Confusion about the quotient $\mathbb Z^4/H$

Question

Let $f:\mathbb Z^3\to\mathbb Z^4$ be the group homomorphism given by $$f(a,b,c)=(a+b+c,a+3b+c,a+b+5c,4a+8b).$$ Let $H$ be the image of $f$. Find an element of infinite order in $\mathbb Z^4 /H$ and find the order of the torsion subgroup of that quotient.

This problem certainly has to do with presentation matrices, but I'm too confused. Let $A$ denote the matrix with rows $(1,1,1),(1,3,1),(1,1,5),(4,8,0)$. Then $A\mathbb Z^3=H$. So $A$ must be a presentation matrix for $\mathbb Z^4/H$ according to the definition from here (or from here, both of them agree with Artin's definition). So in the quotient module the relations $$v_1+v_2+v_3=0,\\v_1+3v_2+v_3=0,\\v_1+v_2+5v_3=0,\\ 4v_1+8v_2=0$$ hold. But then according to Artin's text, the matrix should be $3\times 4$, not $4\times 3$ (see Example 14.5.2 in this question). So what is the size of a presentation matrix in this case? My size doesn't agree with Artin's notation, even though I use his definitions and conventions.

Example 14.5.2 The $\mathbb{Z}-$module or an abelian group $V$ that is generated by three elements $v_1, v_2, v_3$ with the compete set of relations

$$ 3v_1+2v_2+v_3=0\\ 8v_1+4v_2+2v_3=0\\ 7v_1+6v_2+2v_3=0\\ 9v_1+6v_2+v_3=0 $$

is presented by the matrix

$$ A=\begin{bmatrix} 3 & 8 & 7 & 9 \\ 2 & 4 & 6 & 6 \\ 1 & 2 & 2 & 1 \\ \end{bmatrix}. $$

Its columns are the coefficients of the (above) relations: $(v_1, v_2, v_3)A=(0, 0, 0, 0)$.

Answer 1

As I mentioned in the comments, conventionally, the shape of the matrix ought to be $4\times 3$ as you've worked out. So we have $$A=\newcommand\bmat{\begin{pmatrix}}\newcommand\emat{\end{pmatrix}}\bmat 1 & 1 & 1 \\ 1 & 3 & 1 \\ 1 & 1 & 5 \\ 4 & 8 & 0 \emat.$$

Now row operations are isomorphisms of $\Bbb{Z}^3$, so we can freely row reduce this matrix and preserve the image of $A\Bbb{Z}^3$ as a subset of $\newcommand\ZZ{\Bbb{Z}}\ZZ^4$. I.e. applying row operations to a matrix $A$ that presents $\ZZ^4/A\ZZ^3$ to get a matrix $A'$ means that $A'$ also presents $\ZZ^4/A\ZZ^3$.

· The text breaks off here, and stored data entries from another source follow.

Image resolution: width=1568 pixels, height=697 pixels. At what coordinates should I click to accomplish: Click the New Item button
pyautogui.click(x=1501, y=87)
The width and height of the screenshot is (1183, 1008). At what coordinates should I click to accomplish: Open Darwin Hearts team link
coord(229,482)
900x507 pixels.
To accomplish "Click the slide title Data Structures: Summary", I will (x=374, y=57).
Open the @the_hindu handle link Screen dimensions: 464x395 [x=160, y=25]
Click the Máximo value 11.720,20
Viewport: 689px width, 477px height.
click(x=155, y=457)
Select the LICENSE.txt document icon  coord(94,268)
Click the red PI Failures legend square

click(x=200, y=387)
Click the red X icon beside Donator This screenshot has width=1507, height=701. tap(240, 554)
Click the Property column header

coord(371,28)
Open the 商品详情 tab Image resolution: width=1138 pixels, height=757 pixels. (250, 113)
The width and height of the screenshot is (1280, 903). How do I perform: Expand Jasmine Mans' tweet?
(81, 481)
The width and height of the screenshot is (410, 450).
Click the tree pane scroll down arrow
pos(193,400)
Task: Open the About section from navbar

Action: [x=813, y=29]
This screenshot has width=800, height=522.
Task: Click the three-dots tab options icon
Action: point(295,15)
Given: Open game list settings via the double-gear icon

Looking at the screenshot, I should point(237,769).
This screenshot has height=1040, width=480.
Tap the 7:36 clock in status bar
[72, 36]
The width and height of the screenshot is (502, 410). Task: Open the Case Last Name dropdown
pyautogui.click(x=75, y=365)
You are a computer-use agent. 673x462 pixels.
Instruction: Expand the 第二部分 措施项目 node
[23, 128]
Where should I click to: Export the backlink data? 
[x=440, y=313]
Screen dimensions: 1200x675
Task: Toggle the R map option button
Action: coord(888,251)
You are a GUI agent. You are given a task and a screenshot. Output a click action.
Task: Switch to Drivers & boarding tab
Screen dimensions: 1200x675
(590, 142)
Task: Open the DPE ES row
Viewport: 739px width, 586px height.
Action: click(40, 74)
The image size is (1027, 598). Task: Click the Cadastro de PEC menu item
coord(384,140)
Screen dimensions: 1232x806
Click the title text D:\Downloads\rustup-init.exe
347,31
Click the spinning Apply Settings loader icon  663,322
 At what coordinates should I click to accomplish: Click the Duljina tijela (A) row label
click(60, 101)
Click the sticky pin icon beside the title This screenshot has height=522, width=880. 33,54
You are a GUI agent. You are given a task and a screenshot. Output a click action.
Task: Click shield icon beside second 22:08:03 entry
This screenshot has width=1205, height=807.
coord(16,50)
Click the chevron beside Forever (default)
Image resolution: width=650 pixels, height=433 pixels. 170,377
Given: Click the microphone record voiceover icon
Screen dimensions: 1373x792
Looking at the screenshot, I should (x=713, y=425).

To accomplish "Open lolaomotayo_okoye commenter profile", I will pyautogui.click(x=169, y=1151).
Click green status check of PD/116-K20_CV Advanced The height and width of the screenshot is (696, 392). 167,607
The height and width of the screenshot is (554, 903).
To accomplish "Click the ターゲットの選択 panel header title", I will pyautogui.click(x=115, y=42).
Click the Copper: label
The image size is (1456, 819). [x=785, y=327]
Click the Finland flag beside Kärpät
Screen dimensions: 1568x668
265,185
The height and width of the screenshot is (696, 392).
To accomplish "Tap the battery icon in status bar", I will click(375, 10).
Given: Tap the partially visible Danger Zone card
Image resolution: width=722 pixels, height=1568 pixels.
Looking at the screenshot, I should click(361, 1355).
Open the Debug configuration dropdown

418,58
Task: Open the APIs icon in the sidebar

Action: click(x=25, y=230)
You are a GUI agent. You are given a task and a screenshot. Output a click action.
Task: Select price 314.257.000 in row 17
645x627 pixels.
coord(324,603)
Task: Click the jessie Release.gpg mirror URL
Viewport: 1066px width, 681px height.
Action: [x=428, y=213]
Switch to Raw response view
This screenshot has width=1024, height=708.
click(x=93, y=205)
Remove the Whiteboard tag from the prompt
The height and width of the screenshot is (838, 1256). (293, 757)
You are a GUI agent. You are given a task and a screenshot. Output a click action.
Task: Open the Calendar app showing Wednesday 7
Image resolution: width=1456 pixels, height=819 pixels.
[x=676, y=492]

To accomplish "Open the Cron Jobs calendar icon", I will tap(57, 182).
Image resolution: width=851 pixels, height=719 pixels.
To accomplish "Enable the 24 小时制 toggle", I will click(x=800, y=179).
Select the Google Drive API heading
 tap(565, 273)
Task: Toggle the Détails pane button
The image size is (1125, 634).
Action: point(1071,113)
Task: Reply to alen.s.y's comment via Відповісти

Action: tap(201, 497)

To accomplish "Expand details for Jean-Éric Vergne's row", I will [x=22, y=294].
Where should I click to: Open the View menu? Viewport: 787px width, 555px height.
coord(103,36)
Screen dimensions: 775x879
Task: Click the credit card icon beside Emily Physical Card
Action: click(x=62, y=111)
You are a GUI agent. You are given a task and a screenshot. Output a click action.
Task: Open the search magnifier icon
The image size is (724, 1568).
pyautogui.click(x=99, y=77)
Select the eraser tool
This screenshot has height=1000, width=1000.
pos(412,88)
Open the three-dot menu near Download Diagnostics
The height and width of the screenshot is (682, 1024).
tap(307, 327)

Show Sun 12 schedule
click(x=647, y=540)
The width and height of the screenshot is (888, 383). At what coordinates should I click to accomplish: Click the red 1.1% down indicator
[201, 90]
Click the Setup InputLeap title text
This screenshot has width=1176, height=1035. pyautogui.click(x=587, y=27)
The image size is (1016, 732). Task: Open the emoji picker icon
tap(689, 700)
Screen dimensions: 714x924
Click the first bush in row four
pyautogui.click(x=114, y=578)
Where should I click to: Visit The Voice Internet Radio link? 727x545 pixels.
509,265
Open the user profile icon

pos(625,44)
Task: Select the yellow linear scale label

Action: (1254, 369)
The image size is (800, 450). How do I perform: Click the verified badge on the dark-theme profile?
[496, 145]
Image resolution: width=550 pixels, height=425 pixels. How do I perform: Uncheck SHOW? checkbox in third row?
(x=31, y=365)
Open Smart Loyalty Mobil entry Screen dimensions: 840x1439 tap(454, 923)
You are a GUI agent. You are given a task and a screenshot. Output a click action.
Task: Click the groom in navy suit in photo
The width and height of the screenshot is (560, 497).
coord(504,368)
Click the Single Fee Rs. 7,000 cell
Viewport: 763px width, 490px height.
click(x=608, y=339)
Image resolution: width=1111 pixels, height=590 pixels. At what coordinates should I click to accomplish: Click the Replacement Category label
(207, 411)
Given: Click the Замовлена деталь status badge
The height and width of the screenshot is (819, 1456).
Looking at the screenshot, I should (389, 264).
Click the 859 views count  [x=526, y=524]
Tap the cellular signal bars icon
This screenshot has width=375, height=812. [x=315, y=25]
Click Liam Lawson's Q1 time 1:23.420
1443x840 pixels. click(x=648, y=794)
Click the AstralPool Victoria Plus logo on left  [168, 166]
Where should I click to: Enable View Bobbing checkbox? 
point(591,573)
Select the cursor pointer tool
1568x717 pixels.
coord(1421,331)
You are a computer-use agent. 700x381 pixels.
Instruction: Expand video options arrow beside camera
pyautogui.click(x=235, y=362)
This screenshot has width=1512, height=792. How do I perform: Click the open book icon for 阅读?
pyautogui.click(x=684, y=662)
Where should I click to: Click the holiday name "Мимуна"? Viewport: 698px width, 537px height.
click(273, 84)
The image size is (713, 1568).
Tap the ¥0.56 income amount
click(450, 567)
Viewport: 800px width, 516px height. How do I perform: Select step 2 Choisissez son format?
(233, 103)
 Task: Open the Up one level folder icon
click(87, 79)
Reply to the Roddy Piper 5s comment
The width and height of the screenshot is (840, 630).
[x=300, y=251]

Subtracting the first row from the others to make the other entries of the first column zero, we have $$A'=\bmat 1 & 1 & 1 \\ 0 & 2 & 0 \\ 0 & 0 & 4 \\ 0 & 4 & -4 \emat.$$ Then subtracting twice the second row and adding the third row to the fourth row, we get $$A''=\bmat 1 & 1 & 1 \\ 0 & 2 & 0 \\ 0 & 0 & 4 \\ 0 & 0 & 0 \emat.$$ Thus $$v_4=\bmat 0 \\ 0 \\ 0 \\ 1 \emat$$ is never in the image of $A$, even over $\Bbb{Q}$, hence $v_4$ has infinite order in the cokernel.

Finally, if we don't care about the coordinates on $\ZZ^4$, column operations on $A''$ correspond to applying automorphisms of $\ZZ^4$, and hence preserve the isomorphism class of $\ZZ^4/A''\ZZ^3$. However, if we subtract the first column from the second and third, we get $$A''' = \bmat 1 & 0 & 0 \\ 0 & 2 & 0 \\ 0 & 0 & 4 \\ 0 & 0 & 0 \emat.$$

Then since $A'''$ is diagonal, $\ZZ^4/A'''\ZZ^3$ splits as a direct sum, $$\ZZ/\ZZ \oplus \ZZ/2\ZZ \oplus \ZZ/4\ZZ\oplus \ZZ/(0),$$ so the torsion subgroup of $\ZZ^4/A\ZZ^3$ has size 8.